By implementing the exact density matrix for the rotating anisotropic harmonic trap, we derive a class of very fast and accurate fourth-order algorithms for evolving the Gross-Pitaevskii equation in imaginary time. Such fourth-order algorithms are possible only with the use of forward, positive time step factorization schemes. These fourth-order algorithms converge at time-step sizes an order-of-magnitude larger than conventional second-order algorithms. Our use of time-dependent factorization schemes provides a systematic way of devising algorithms for solving this type of nonlinear equations.

Figure 1

Comparing the convergence of first- and second-order algorithms in computing the chemical potential of the Gross-Pitaevskii equation in a rotating anisotropic trap.

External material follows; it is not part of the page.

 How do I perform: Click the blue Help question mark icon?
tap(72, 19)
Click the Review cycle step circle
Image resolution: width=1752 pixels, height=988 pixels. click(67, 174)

The lines are fitted curves to algorithm 1A, 1B0, and 2A0 to demonstrate the order of convergence of each algorithm. The instability of data points in algorithms 1B0 and 2A0 are removed by the inclusion of one self-consistent $W$-function iteration as indicated by 1BW and 2AW.

Figure 2

The convergence of fourth-order algorithms in computing the chemical potential of the Gross-Pitaevskii equation in a rotating trap. Algorithms 4A00 (solid diamonds) and 4A0W (circles) are unstable beyond $\Delta \tau \approx 0.3$ and 0.5, respectively. Algorithm 4AWW (solid circles) is stable and showed excellent fourth-order convergence.

Figure 3

The convergence of various algorithms in computing the ground state energy of the GP equation. Both first-order results showed near-identical quadratic convergence. The second-order result 2AW (asterisks) is fourth order and 4AWW (solid circles) is eighth order. Results for 4A0W (circles) cannot be fitted because instability sets in abruptly at $\Delta \tau \approx 0.5$. Results for 4A00 is similar with instability at $\Delta \tau \approx 0.3$ and is not shown.